Le président brésilien est l’un des derniers chefs d’État d’une longue série à se rendre en visite officielle en Chine au cours des derniers mois (Olaf Scholz, Ebrahim Raïssi, Pedro Sánchez, Emmanuel Macron…) Arrivé hier, mardi 11 avril, il doit rencontrer le président chinois Xi Jinping vendredi.

L’objectif annoncé est la « formation d’un groupe de nations » visant à mettre fin à la guerre en Ukraine1

  • Depuis le début du conflit, le Brésil occupe une position floue consistant à voter aux côtés des pays occidentaux et autres États en faveur d’un arrêt des combats aux Nations unies, tout en refusant de s’opposer publiquement à Poutine et à l’invasion russe.
  • En ce sens, l’actuel président brésilien Luiz Inácio Lula da Silva suit la même ligne que son prédécesseur Jair Bolsonaro.
  • Lors d’une rencontre avec son homologue allemand en janvier, Lula n’a pas laissé entendre qu’il considérait que la guerre avait été provoquée par la Russie, évoquant plutôt « l’OTAN » ou bien des « revendications territoriales » comme casus belli2.

En se rendant à Pékin — lors d’une visite initialement prévue en mars dernier —, le président brésilien espère pouvoir convaincre son homologue chinois de jouer un rôle de médiateur auprès de Poutine afin de créer des conditions favorables à un cessez-le-feu.

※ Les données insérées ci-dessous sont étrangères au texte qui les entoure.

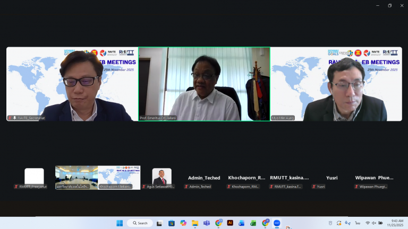This screenshot has height=229, width=408.
Task: Switch to the Zoom app icon
Action: pos(277,223)
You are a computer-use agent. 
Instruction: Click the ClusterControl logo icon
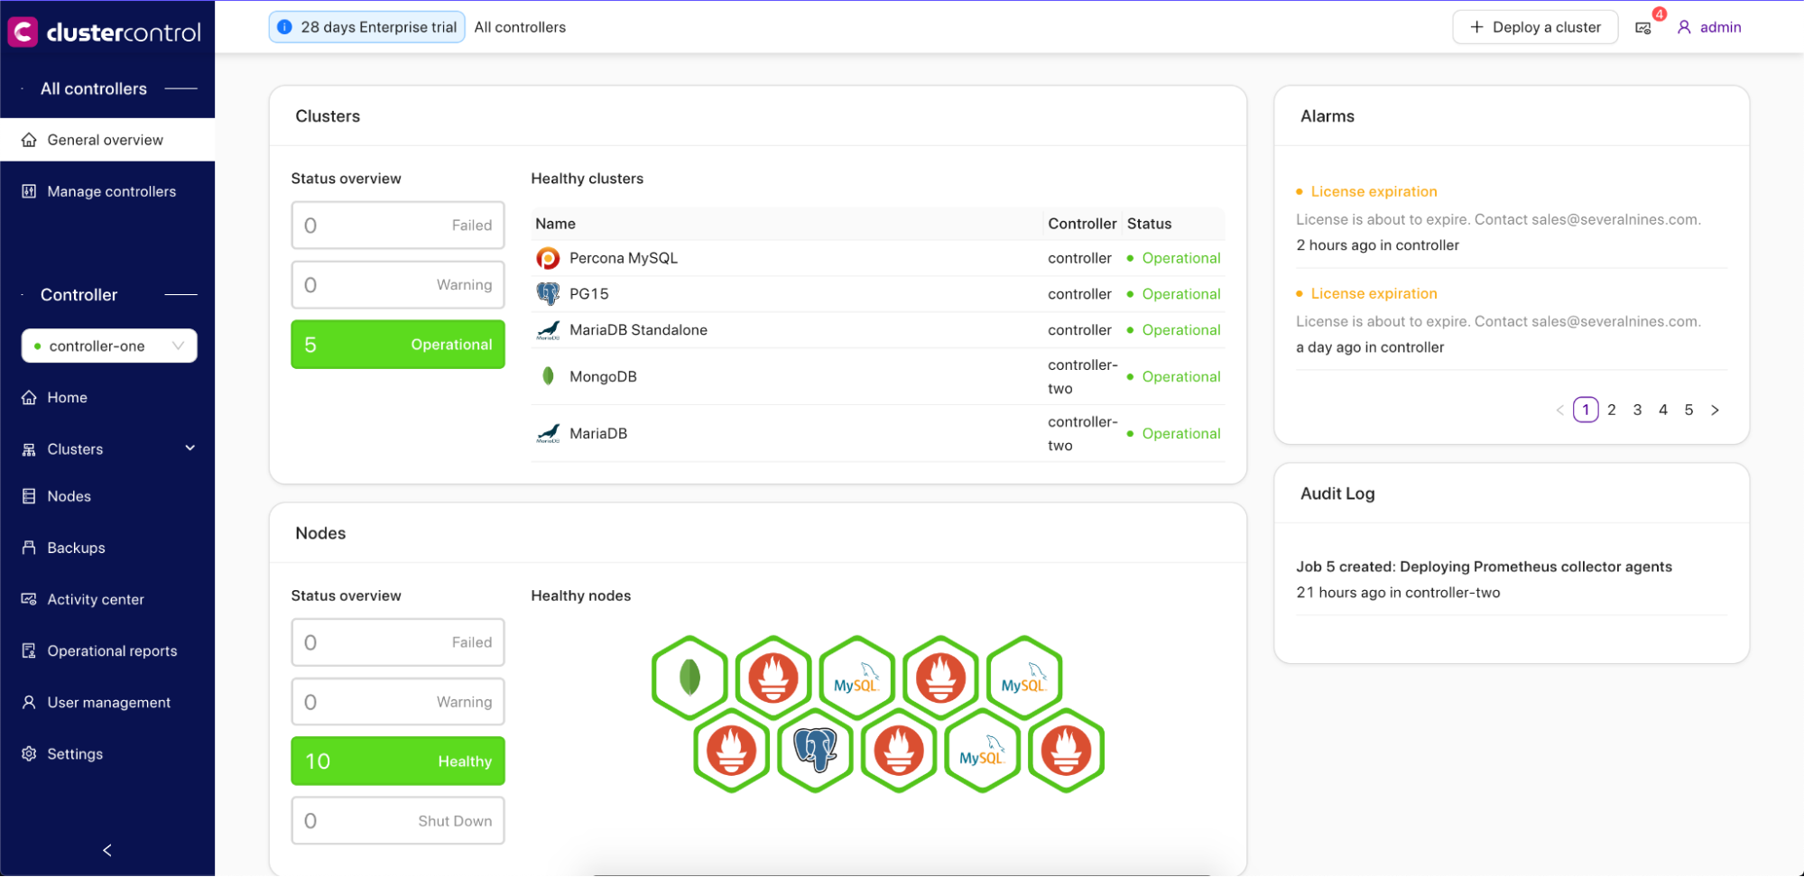click(x=23, y=32)
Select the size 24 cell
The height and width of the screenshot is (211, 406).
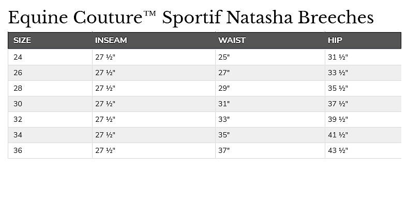coord(18,57)
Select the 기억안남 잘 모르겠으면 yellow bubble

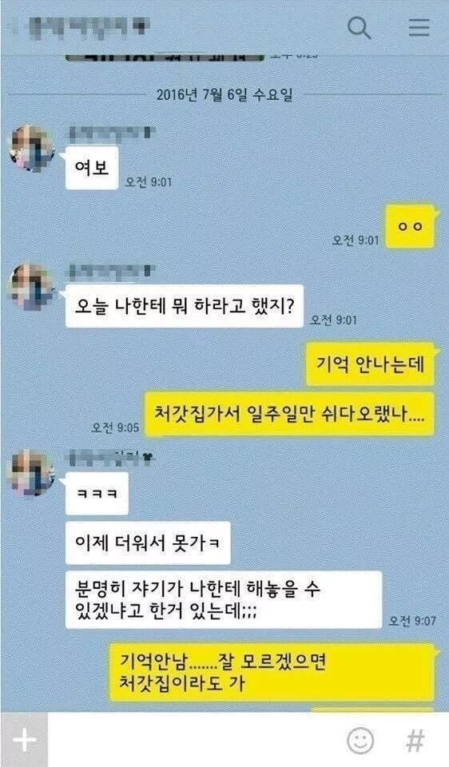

Tandis que le président français n’a pas obtenu d’avancées sur ce point lors de sa récente visite, il est incertain qu’une tentative brésilienne obtienne plus de succès — d’autant que la proposition de Lula visant à restituer les territoires ukrainiens envahis à Kyiv à l’exception de la Crimée s’est confrontée à un refus catégorique de l’Ukraine3.

Au-delà de la guerre en Ukraine, les deux dirigeants discuteront également de sujets commerciaux, industriels et liés au changement climatique.

  • La Chine est le principal partenaire commercial du Brésil. Toutefois, la balance commerciale est en faveur de Brasília, ce qui constitue une exception parmi les principaux pays commerçant avec Pékin.
  • Selon un conseiller de Lula, le Brésil chercherait également à attirer des investissements chinois afin de développer une industrie de semi-conducteurs.
  • Sondé sur la question de la provenance de ces investissements, le président brésilien a déclaré « n’avoir pas peur du grand méchant loup », en référence aux efforts américains visant à décourager les investissements chinois sur le continent américain4.

Revenu au pouvoir en janvier — après avoir exercé pendant 8 ans la présidence du pays entre 2003 et 2011 —, Lula a déclaré à maintes reprises vouloir faire à nouveau du Brésil une puissance dotée d’une voix sur le plan international, après quatre années de présidence Bolsonaro ayant terni la réputation et la crédibilité du pays. Cependant, le « non-alignement » brésilien est plus perçu par les puissances occidentales comme une neutralité qui traduirait une préférence pour les intérêts russes5. Membre des BRICS — un groupe créé au cours du deuxième mandat de Lula —, le Brésil est toujours un pays proche de la Russie tandis que le ministre des Affaires étrangères russe Sergueï Lavrov est attendu à Brasília la semaine prochaine.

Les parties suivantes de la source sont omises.